Emulsifying capacity and emulsion stability of extracted protein solutions from different edible insect species are presented in Fig. 3. SPB showed the highest emulsifying capacity, followed by WPB (p<0.05). WTM and AD groups had the lowest emulsifying capacity values (p<0.05). In particular, SPB had an emulsifying capacity of 100%. Differences in emulsifying capacity might be due to protein concentration, improved solubility, and protein hydrophobicity (Mishyna et al., 2019). SPB had a higher component of total hydrophobic amino acid than other solution such as Gly, Ala, Val, Leu, Ile, Pro, Phe, Met, and Trp (Table 2); its emulsifying capacity was therefore the highest because high hydrophobicity can affect protein adsorption, and interfacial tension reduces with droplet break-up (O’Sullivan et al., 2016). However, SPB did not have the highest emulsion stability; the emulsion stability of WTM and SAD was higher than for SPB at all times. In this case, the lower molecular weight of WTM and SAD might influence their emulsion stability (Mishyna et al., 2019). In contrast, WAD showed a rapid collapse in emulsion stability when compared with other treatments. This phenomenon might be due to its abundant insoluble protein fraction (25 kDa) (Fig. 1).
Conclusions
Our results showed that the technical functional properties of edible insects differed depending on insect species and type of buffer solution.
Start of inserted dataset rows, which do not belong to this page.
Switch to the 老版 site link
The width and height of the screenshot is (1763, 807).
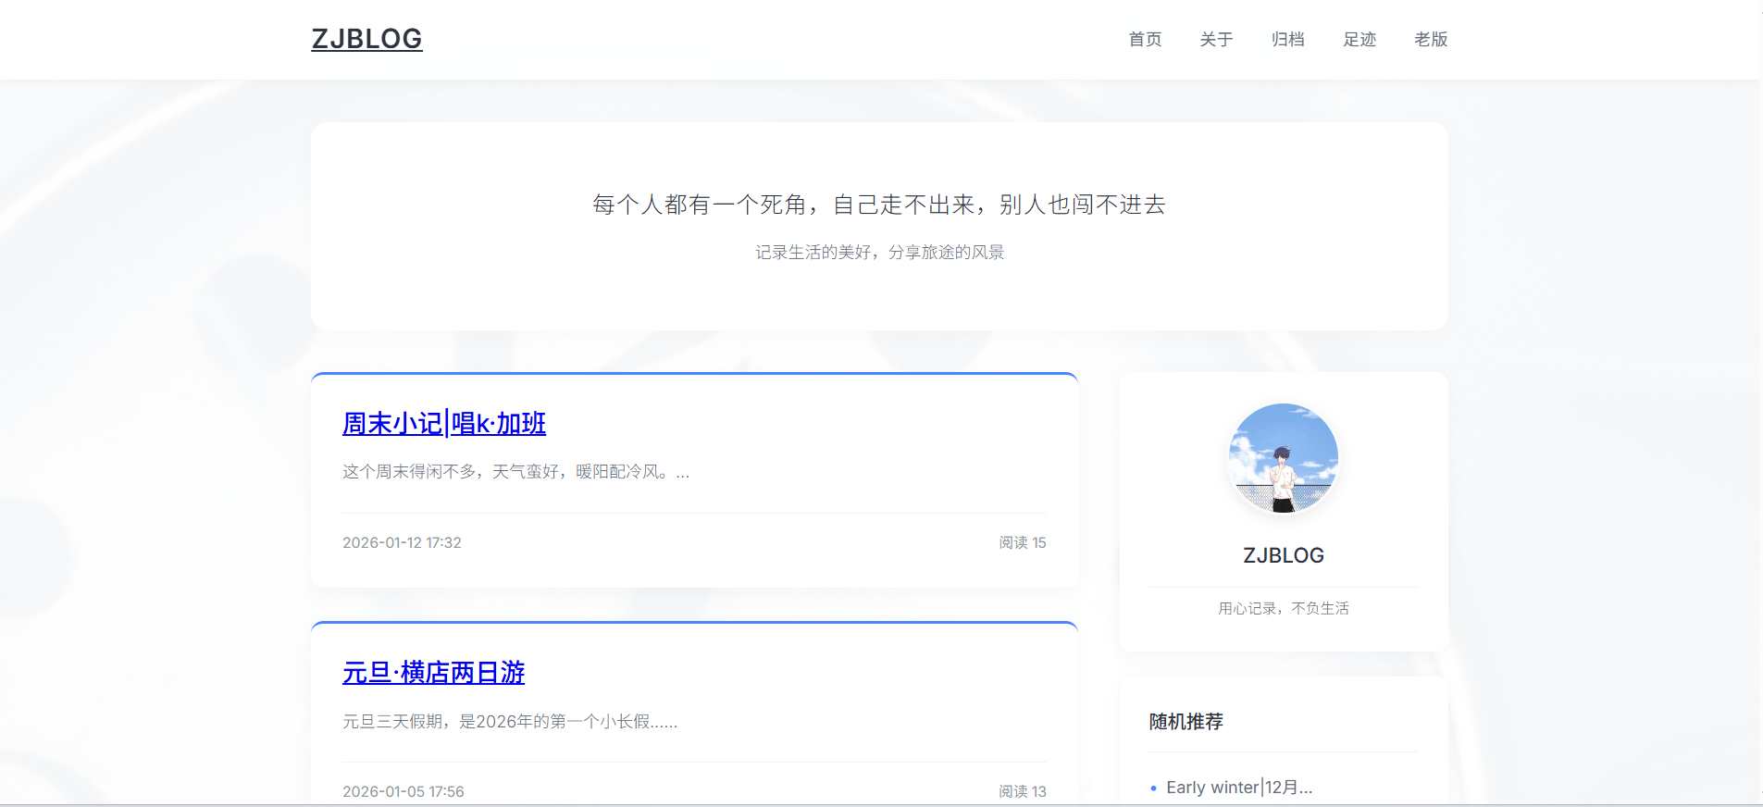pos(1431,40)
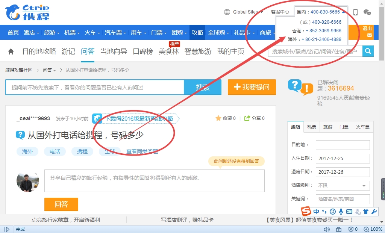Expand the 酒店 menu in blue navbar
The height and width of the screenshot is (233, 385).
point(32,33)
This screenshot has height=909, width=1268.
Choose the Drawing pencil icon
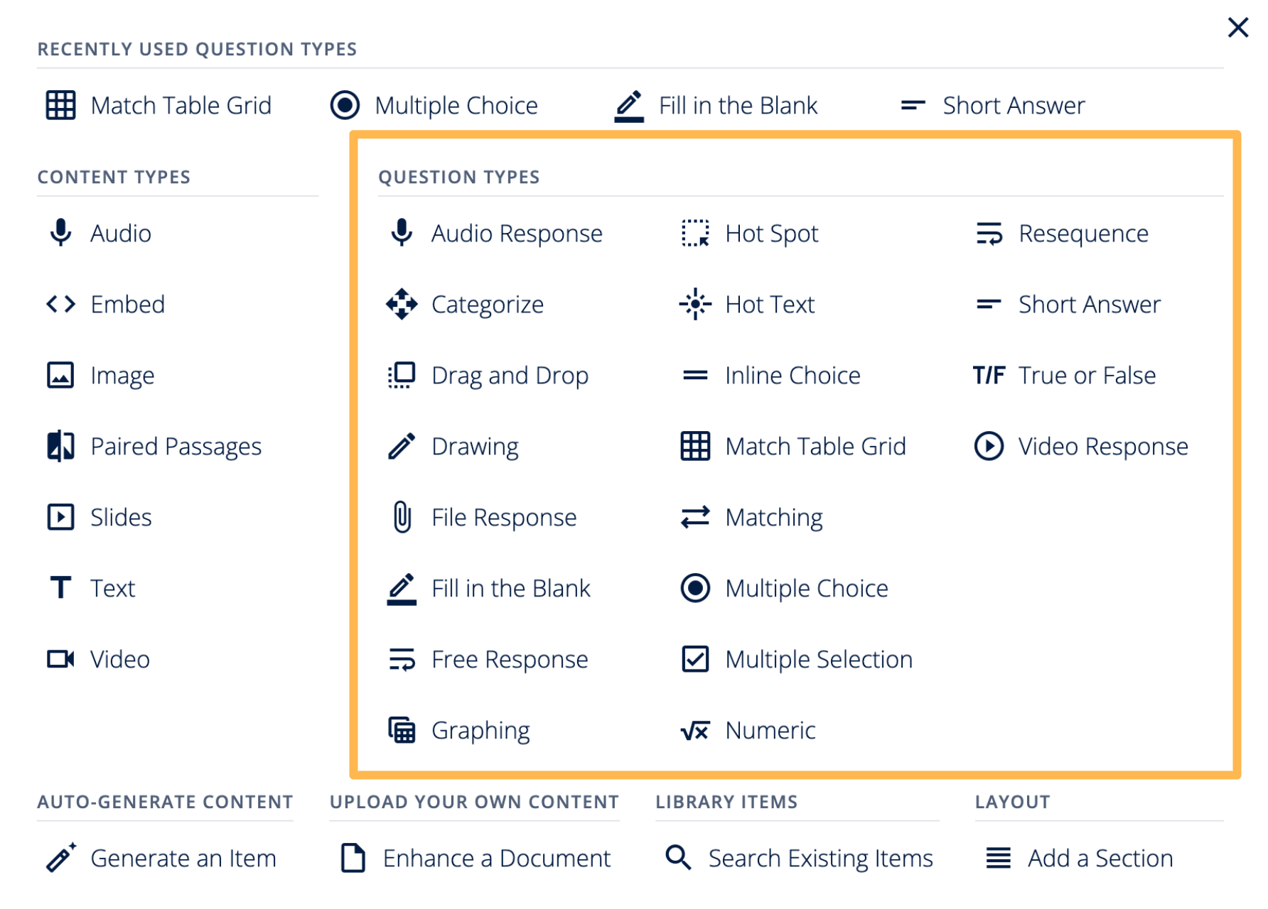[402, 446]
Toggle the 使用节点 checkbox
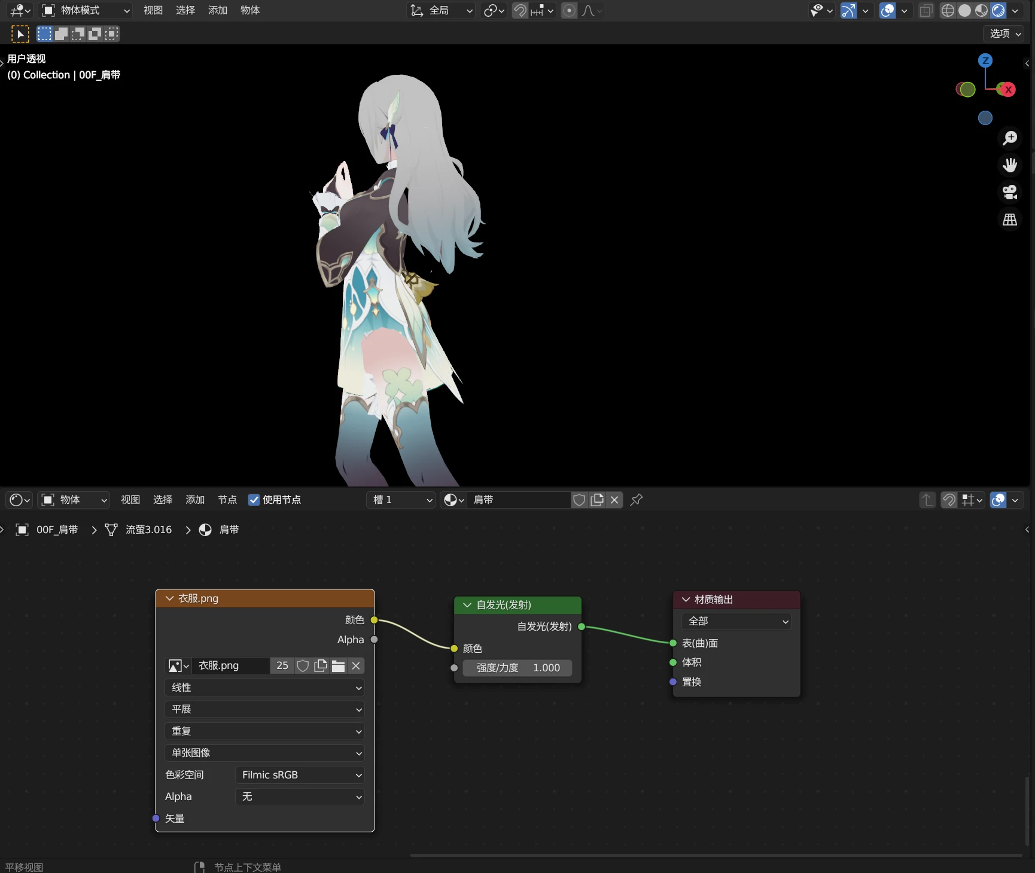1035x873 pixels. 254,500

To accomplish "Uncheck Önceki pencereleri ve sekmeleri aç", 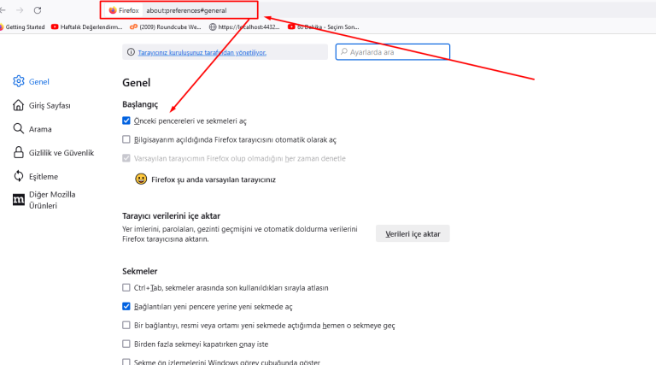I will 127,121.
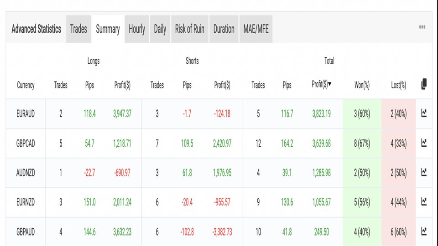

AD had the highest protein solubility. However, its technical properties were not good when comparing similar protein concentrations. Most previous studies have focused on TM. However, our study showed that PB has good potential as a source of technical functional protein when comparing its amino acid composition, protein quality, foaming capacity, and emulsifying capacity with other species. Furthermore, its extracted protein properties were higher when extracted using 0.58 M saline solution. In conclusion, PB is promising as a good functional protein source when extracted using 0.58 M saline solution.